11.3 - Inference for Log-linear Models - Dependent Samples
11.3 - Inference for Log-linear Models - Dependent SamplesAfter the previous discussion on matched and dependent data for square tables, we now consider similar questions with the log-linear model. For the movie ratings example, we concluded that the model of independence is not good (as expected) and that there is only a moderate agreement between Siskel and Ebert (estimate \(\kappa = 0.39\).
Siskel |
Ebert | |||
con | mixed | pro | total | |
con | 24 | 8 | 13 | 45 |
mixed | 8 | 13 | 11 | 32 |
pro | 10 | 9 | 64 | 83 |
total | 42 | 30 | 88 | 160 |
How can we use this approach to test for various degrees of agreement between two variables?
Log-linear Models for Square Tables
We can always fit the log-linear models we are already familiar with (e.g., the independence model), but given the nature of matched pairs or repeated measures data, we expect dependence. Thus, there are additional models, specific to these kinds of data that we'd like to consider. Some of those are
- Symmetry
- Quasi-symmetry
- Marginal homogeneity
Fitting of these models typically requires the creation of additional variables, either indicators or other types of numerical variables to be included in the models that we are already familiar with such as an independence model.
11.3.1 - Symmetry Model
11.3.1 - Symmetry ModelA rather restrictive form of agreement between two variables is symmetry, where the expected counts satisfy \(\mu_{ij}=\mu_{ji}\) for all \(i\) and \(j\). As the name suggests, this means the table of expected counts is a symmetric matrix.
Using the notation from the Siskel and Ebert example with general log-linear model
\(\log\mu_{ij}=\lambda+\lambda^S_i+\lambda^E_j+\lambda^{SE}_{ij}\)
the symmetry assumption would mean that
- \(\lambda_{ij}^{SE}=\lambda^{SE}_{ji}\)
- \(\lambda^S_i=\lambda^E_i\)
for all \(i\) and \(j\). Note that this differs from the independence assumption that all \(\lambda_{ij}^{SE}=0\). Both are restrictive models, but neither is a special case of the other.
For an \(I\times I\) table, then there are \(I\) total counts along the main diagonal and \(I(I-1)\) total counts off the main diagonal, giving \(I+(I(I-1)/2\) unique parameters to be estimated to fit the symmetry model.
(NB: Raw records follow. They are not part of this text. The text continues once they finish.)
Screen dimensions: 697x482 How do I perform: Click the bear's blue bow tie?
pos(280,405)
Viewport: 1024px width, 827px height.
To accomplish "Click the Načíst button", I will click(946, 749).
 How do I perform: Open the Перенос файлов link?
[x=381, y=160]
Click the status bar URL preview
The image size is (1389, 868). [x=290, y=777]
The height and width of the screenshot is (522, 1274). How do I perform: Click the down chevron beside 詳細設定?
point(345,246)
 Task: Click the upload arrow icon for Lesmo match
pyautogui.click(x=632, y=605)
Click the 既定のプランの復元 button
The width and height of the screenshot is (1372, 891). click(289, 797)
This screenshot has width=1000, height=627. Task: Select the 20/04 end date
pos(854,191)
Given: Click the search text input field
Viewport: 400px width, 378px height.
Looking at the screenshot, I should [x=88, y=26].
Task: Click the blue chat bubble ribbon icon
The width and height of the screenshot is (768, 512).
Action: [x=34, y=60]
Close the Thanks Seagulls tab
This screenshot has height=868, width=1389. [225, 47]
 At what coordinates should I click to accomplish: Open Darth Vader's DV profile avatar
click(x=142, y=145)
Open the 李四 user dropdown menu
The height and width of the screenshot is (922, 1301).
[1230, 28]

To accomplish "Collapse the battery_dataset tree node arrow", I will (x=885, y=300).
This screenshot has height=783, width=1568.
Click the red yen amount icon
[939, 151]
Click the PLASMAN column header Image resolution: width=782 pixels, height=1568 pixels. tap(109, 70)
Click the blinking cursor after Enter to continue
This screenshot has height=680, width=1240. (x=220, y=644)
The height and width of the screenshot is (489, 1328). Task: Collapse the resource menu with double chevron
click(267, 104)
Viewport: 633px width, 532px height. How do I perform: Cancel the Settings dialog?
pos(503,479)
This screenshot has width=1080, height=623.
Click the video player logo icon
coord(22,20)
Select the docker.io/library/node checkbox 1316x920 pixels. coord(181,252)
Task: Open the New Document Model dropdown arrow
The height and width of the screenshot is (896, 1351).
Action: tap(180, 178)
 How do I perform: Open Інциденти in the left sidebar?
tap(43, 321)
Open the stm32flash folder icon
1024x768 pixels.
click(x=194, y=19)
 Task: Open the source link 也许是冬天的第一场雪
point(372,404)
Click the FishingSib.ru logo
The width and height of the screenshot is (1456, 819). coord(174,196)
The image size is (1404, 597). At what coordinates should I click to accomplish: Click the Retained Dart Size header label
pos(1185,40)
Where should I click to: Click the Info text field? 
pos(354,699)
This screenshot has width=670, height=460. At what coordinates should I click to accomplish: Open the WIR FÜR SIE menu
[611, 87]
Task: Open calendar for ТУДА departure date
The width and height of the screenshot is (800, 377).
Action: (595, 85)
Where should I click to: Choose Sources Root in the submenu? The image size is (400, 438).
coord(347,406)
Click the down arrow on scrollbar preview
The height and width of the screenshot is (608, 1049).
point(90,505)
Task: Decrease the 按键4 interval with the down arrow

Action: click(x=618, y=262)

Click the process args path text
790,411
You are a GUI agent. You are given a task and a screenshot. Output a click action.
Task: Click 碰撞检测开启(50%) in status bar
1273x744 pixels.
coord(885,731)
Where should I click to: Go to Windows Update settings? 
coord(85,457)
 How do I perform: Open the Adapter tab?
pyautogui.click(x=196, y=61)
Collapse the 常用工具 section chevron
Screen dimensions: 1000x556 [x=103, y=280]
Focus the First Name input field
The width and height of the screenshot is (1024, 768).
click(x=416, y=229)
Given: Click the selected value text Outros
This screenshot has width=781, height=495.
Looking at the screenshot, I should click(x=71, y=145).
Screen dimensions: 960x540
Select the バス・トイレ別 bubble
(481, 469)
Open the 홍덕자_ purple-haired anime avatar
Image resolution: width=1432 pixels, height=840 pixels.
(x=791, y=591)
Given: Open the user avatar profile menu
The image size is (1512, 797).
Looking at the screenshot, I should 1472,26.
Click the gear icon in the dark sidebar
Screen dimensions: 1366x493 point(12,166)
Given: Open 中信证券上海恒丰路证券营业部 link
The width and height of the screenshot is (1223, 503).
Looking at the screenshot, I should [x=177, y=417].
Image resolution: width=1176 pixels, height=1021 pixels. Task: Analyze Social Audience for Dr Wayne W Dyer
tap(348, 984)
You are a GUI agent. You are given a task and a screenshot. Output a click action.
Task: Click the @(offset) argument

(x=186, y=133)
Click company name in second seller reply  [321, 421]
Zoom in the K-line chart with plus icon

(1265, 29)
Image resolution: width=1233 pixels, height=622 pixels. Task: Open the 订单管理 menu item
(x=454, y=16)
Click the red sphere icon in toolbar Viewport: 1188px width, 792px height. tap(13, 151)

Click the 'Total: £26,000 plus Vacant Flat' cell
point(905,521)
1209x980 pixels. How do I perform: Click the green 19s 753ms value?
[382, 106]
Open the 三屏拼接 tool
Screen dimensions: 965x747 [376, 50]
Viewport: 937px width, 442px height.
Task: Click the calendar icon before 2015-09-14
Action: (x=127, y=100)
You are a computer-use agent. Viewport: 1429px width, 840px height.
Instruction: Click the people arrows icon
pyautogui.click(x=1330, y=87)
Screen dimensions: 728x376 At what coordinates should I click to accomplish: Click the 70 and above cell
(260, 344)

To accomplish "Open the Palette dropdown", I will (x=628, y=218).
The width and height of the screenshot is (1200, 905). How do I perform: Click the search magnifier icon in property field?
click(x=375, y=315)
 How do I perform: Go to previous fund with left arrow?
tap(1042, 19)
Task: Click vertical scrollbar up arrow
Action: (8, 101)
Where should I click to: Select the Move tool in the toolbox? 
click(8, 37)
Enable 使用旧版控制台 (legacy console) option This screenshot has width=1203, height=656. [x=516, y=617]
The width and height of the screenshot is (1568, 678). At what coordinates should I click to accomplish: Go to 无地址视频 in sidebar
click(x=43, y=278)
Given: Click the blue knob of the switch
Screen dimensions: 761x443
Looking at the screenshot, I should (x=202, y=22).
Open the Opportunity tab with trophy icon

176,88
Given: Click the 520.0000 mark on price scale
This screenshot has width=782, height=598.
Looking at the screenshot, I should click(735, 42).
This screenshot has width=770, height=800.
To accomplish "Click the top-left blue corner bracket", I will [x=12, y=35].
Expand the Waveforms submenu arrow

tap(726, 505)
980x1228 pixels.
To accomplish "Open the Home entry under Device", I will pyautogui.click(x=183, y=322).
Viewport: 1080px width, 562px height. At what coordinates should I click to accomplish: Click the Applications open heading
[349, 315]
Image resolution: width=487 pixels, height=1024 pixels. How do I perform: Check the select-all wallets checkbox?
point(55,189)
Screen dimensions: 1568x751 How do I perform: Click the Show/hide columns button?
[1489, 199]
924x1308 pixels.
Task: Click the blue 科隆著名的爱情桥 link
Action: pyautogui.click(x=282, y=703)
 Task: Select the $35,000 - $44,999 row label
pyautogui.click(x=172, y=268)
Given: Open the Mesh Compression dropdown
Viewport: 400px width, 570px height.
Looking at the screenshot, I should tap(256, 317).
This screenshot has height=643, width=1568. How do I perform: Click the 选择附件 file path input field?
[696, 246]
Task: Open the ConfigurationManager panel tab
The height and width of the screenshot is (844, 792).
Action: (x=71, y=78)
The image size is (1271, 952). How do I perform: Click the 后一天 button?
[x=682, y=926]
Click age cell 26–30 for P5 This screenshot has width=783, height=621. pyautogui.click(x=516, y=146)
The challenge in actually fitting this model, however, is that the symmetry restrictions are not simply removing certain terms (setting them equal to 0). Rather, the restriction is that certain counts---the off-diagonal ones---are required to be equal. So, we use a regression approach with some carefully defined indicator variables. Specifically, for each observation in the sample, we take \(I_{ij}=1\) if the observation falls in row \(i\) and column \(j\) OR if the observation falls in row \(j\) and column \(i\), for all \(i\le j\le I\); otherwise \(I_{ij}=0\).
The idea is that the symmetry model views the \(n_{ij}\) count and the \(n_{ji}\) count as coming from a common population, and so only a single parameter is attributed to its mean. For the Siskel and Ebert example, this reduces to
\(\log\mu_{ij}=\beta_1I_{11}+\beta_2I_{22}+\beta_3I_{33}+ \beta_4I_{12}+\beta_5I_{13}+\beta_6I_{23} \)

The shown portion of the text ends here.